Nie mogłam z początku uwierzyć w swoje szczęście, gdy jak zobaczyłam swojego syna, oraz wnuka. Usiadłam w cieniu drzewa, żeby trochę odpocząć. Przy okazji zamierzałam przejrzeć się ich treningowi. Ndoto schował pazury, najeżył sierść i z radością w oczach, wyczekiwał ruchu ze strony syna. Akili przełknął ślinę, następnie odbijając się z tylnych łap. Wskoczył na ojca, jednak ten szybko go odrzucił i sam próbował chwycić jego kłąb. Akili był już nastolatkiem,  widziałam to po jego gęstej grzywie. Pierwsza walka o dominację zbliżała się wielkimi krokami. Otoczyłam łapy ogonem, śledząc ich szybkie, zwinne, oraz silne ruchy, gdy jeden lew rzucał się na drugiego, w kwestii treningowych. Musiałam przyznać, że mój syn jest doskonały w tej dziedzinie. Co innego wnuk, który zmęczony usiadł na ziemię. 
- Akili, wstawaj, musimy jeszcze poćwiczyć. - zwrócił się do syna Imani, Ndoto. 
- Mam dość. - fuknął młodzik, podnosząc się i odchodząc w stronę Białej Skały.
Ciekawe gdzie się kierował? Co chciał robił?

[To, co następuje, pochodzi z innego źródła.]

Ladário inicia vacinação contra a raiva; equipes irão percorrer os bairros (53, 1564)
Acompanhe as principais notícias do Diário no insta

Spoglądałam w ślad za nim, dopóki nie zniknął. Wtedy za mną rozległ się szelest. Zastrzygłam uszami, zanim ze śmiechem zostałam powalona na ziemię. 
- Zmęczyłaś się?
- Taje, ubrudziłaś mi futro. - odparłam do najlepszej, najcudowniejszej na całym świecie przyjaciółki. 
Pomarańczowa pozwoliła mi się podnieść. Przytuliłyśmy się. 
- Nie ładnie tak podsłuchiwać, panno Wise. 
- Doprawdy? - wybuchłam śmiechem. - Zatem przepraszam, pani oficer spraw zielonej trawy, Taje. 
Przyjaciółka wystawiła mi język. Potem obie odeszłyśmy w stronę wodopoju, chętnie obejrzeć zabawy lwiątek, powspominać i trochę porozmawiać.